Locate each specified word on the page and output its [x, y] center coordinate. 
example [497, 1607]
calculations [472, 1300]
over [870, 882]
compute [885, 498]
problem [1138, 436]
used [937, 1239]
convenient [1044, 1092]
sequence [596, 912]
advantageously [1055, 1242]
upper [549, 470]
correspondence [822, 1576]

→ The exercise
Extract every line of the records above and reproduce each one verbatim, with nothing altered or left out.

→ The answer
Locate each specified word on the page and output its [x, y] center coordinate. 
example [497, 1607]
calculations [472, 1300]
over [870, 882]
compute [885, 498]
problem [1138, 436]
used [937, 1239]
convenient [1044, 1092]
sequence [596, 912]
advantageously [1055, 1242]
upper [549, 470]
correspondence [822, 1576]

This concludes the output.